- [Passage]:
[Start of section]

Israel and the Iran Effect

By Howard W. KarshHoward Karsh

Within the history of any nation, there is a complex pattern of nature and politics that have shaped the life of the country. There is probably no nation like Israel whose history has been so dominated by its location and the quest for control. It has no buried wealth, but events that happened there, religiously and developmentally, have always managed to keep this small plot of land in the center of world history.

One of the complex factors since the development of the modern state has been the effect of aggrandizing enemies. I can think of no other nation that is so defined as Israel by the fact that it has never been at peace for the entire 64 years of its existence; and peace does not seem to be in its near future.

Important, as well, has been the effect of all these threats as a unifying issue in World-Jewry, and even though there has never been a consensus on how to proceed, there has been a universal determination that Israel must live.

This last week Prime Minister Netanyahu survived a challenge to his leadership within his own party, but steering a course with his glued-together majority in parliament is a very delicate journey. And now due to Iran the people of Israel have had to push back their own agendas in the face of what is an imminent danger.

What is that danger from Iran? It is impossible to say, but with an economy being strangulated by international decree and sanctions, the unstable party in charge with growing nuclear potential, cannot be trusted to do the right and sane thing.

This week, the United States government indicated that terrorist attacks by Iranian operatives and sympathizers are a real and present threat within the United States. If we believed in conspiratorial plots, nothing could work better to keep Israel’s allies on high alert more than the schizophrenia of the Iranians. They seem to be a bomb waiting to explode. And rather than planning in secret as was the process in the past, the whole likelihood of a preemptive attack by Israel or Israel and allies is daily reported in the news, not as rumors, but as possibilities.

[End of section]

- [What to do]: In the passage on Israel and Iran, condense the paragraph beginning "This last week Prime Minister Netanyahu" into a short bulleted list that keeps its main facts.

- [Records supplied]:
[Start of section]

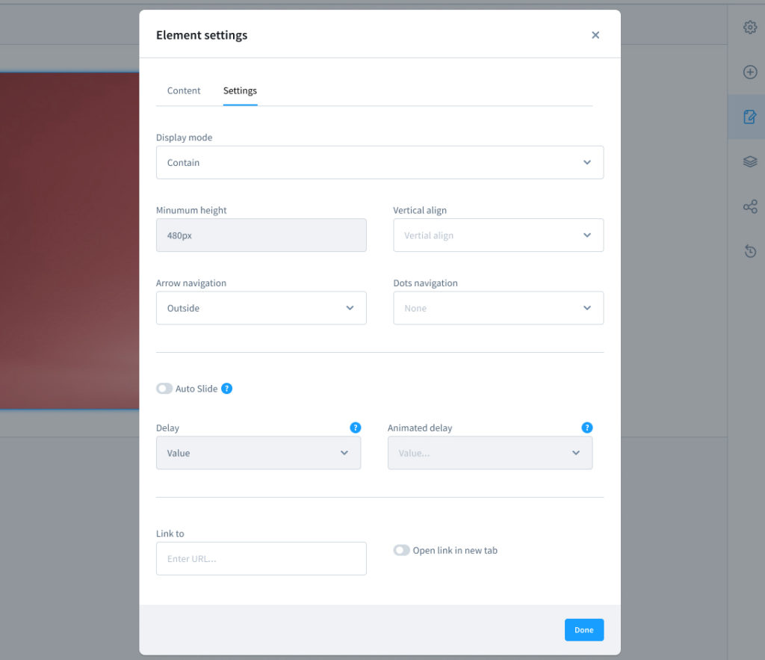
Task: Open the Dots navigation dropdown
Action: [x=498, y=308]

[End of section]
[Start of section]

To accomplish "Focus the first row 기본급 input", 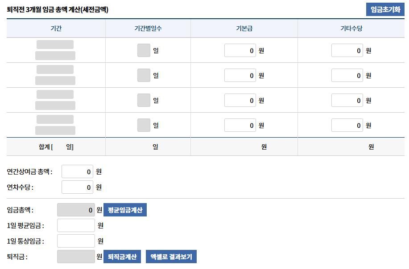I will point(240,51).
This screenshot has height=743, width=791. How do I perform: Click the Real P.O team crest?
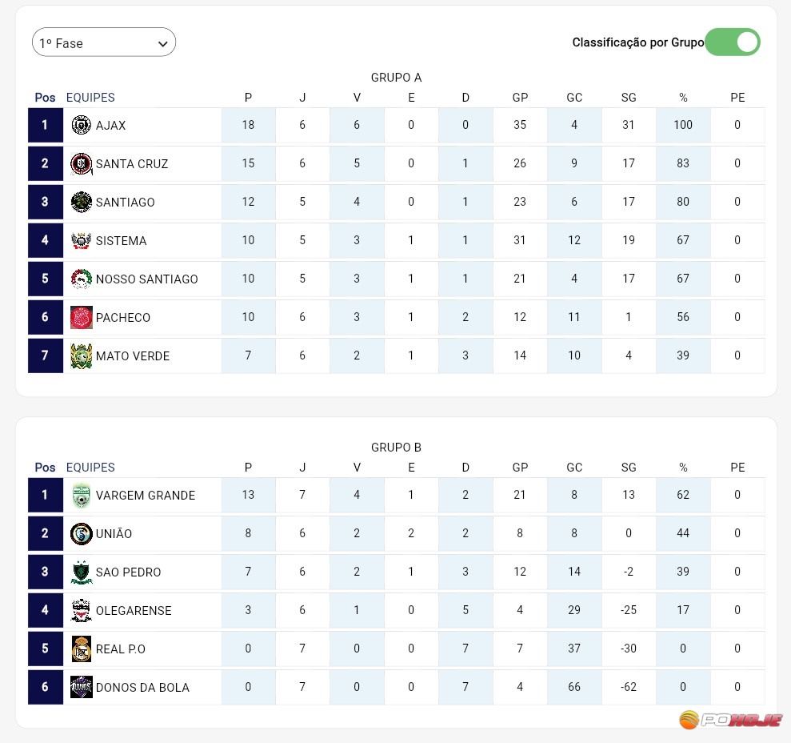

[End of section]

- [Response to the task]:
- Last week, Prime Minister Netanyahu survived a challenge to his leadership within his own party.
- Steering a course with his glued-together majority in parliament remains very delicate.
- Because of Iran, the people of Israel have had to push back their own agendas in the face of an imminent danger.